- [Task instructions] Please return every record exactly as it appears.

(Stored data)
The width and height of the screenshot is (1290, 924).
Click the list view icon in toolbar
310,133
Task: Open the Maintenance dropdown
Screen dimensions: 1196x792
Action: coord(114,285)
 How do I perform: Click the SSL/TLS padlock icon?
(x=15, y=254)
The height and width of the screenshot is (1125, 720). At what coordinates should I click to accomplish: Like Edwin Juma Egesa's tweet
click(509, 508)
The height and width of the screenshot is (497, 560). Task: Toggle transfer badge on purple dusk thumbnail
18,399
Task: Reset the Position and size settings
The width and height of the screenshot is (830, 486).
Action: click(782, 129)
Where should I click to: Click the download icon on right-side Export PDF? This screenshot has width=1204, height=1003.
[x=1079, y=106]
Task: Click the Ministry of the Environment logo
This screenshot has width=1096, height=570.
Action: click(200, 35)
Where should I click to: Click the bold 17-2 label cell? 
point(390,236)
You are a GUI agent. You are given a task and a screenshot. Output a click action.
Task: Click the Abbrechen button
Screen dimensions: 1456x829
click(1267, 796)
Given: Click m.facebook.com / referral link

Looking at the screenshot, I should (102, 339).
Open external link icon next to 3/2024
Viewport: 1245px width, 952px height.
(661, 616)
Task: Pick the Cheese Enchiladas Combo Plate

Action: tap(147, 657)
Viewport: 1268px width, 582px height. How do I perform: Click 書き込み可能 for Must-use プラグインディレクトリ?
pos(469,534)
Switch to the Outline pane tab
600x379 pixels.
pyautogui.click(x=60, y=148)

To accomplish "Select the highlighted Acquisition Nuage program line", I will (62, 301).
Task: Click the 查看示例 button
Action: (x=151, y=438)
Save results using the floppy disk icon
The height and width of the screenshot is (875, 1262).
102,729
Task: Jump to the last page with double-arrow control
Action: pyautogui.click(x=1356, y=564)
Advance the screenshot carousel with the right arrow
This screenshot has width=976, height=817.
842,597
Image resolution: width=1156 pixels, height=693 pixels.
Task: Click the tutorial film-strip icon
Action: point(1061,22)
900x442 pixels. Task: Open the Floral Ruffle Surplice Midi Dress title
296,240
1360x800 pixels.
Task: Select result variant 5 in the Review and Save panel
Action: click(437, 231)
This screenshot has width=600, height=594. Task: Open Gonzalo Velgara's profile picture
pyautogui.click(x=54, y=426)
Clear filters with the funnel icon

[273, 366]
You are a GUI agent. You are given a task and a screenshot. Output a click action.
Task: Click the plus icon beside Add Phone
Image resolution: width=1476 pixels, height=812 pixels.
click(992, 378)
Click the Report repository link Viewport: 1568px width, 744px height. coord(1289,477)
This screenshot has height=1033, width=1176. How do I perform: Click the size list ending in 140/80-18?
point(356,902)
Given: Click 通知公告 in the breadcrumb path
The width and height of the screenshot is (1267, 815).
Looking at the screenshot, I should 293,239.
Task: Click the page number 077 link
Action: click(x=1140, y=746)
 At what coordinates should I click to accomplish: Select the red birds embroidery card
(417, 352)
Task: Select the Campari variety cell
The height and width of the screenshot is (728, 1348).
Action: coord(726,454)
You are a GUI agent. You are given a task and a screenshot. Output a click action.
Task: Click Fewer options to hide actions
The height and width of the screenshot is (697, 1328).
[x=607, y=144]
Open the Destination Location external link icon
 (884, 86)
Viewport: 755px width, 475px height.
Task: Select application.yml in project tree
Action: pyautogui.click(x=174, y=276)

- [Written solution]
The width and height of the screenshot is (1290, 924).
Click the list view icon in toolbar
310,133
Task: Open the Maintenance dropdown
Screen dimensions: 1196x792
Action: coord(114,285)
 How do I perform: Click the SSL/TLS padlock icon?
(x=15, y=254)
The height and width of the screenshot is (1125, 720). At what coordinates should I click to accomplish: Like Edwin Juma Egesa's tweet
click(509, 508)
The height and width of the screenshot is (497, 560). Task: Toggle transfer badge on purple dusk thumbnail
18,399
Task: Reset the Position and size settings
The width and height of the screenshot is (830, 486).
Action: click(782, 129)
Where should I click to: Click the download icon on right-side Export PDF? This screenshot has width=1204, height=1003.
[x=1079, y=106]
Task: Click the Ministry of the Environment logo
This screenshot has width=1096, height=570.
Action: click(200, 35)
Where should I click to: Click the bold 17-2 label cell? 
point(390,236)
You are a GUI agent. You are given a task and a screenshot. Output a click action.
Task: Click the Abbrechen button
Screen dimensions: 1456x829
click(1267, 796)
Given: Click m.facebook.com / referral link

Looking at the screenshot, I should (102, 339).
Open external link icon next to 3/2024
Viewport: 1245px width, 952px height.
(661, 616)
Task: Pick the Cheese Enchiladas Combo Plate

Action: tap(147, 657)
Viewport: 1268px width, 582px height. How do I perform: Click 書き込み可能 for Must-use プラグインディレクトリ?
pos(469,534)
Switch to the Outline pane tab
600x379 pixels.
pyautogui.click(x=60, y=148)

To accomplish "Select the highlighted Acquisition Nuage program line", I will (62, 301).
Task: Click the 查看示例 button
Action: (x=151, y=438)
Save results using the floppy disk icon
The height and width of the screenshot is (875, 1262).
102,729
Task: Jump to the last page with double-arrow control
Action: pyautogui.click(x=1356, y=564)
Advance the screenshot carousel with the right arrow
This screenshot has width=976, height=817.
842,597
Image resolution: width=1156 pixels, height=693 pixels.
Task: Click the tutorial film-strip icon
Action: point(1061,22)
900x442 pixels. Task: Open the Floral Ruffle Surplice Midi Dress title
296,240
1360x800 pixels.
Task: Select result variant 5 in the Review and Save panel
Action: click(437, 231)
This screenshot has width=600, height=594. Task: Open Gonzalo Velgara's profile picture
pyautogui.click(x=54, y=426)
Clear filters with the funnel icon

[273, 366]
You are a GUI agent. You are given a task and a screenshot. Output a click action.
Task: Click the plus icon beside Add Phone
Image resolution: width=1476 pixels, height=812 pixels.
click(992, 378)
Click the Report repository link Viewport: 1568px width, 744px height. coord(1289,477)
This screenshot has height=1033, width=1176. How do I perform: Click the size list ending in 140/80-18?
point(356,902)
Given: Click 通知公告 in the breadcrumb path
The width and height of the screenshot is (1267, 815).
Looking at the screenshot, I should 293,239.
Task: Click the page number 077 link
Action: click(x=1140, y=746)
 At what coordinates should I click to accomplish: Select the red birds embroidery card
(417, 352)
Task: Select the Campari variety cell
The height and width of the screenshot is (728, 1348).
Action: coord(726,454)
You are a GUI agent. You are given a task and a screenshot. Output a click action.
Task: Click Fewer options to hide actions
The height and width of the screenshot is (697, 1328).
[x=607, y=144]
Open the Destination Location external link icon
 (884, 86)
Viewport: 755px width, 475px height.
Task: Select application.yml in project tree
Action: pyautogui.click(x=174, y=276)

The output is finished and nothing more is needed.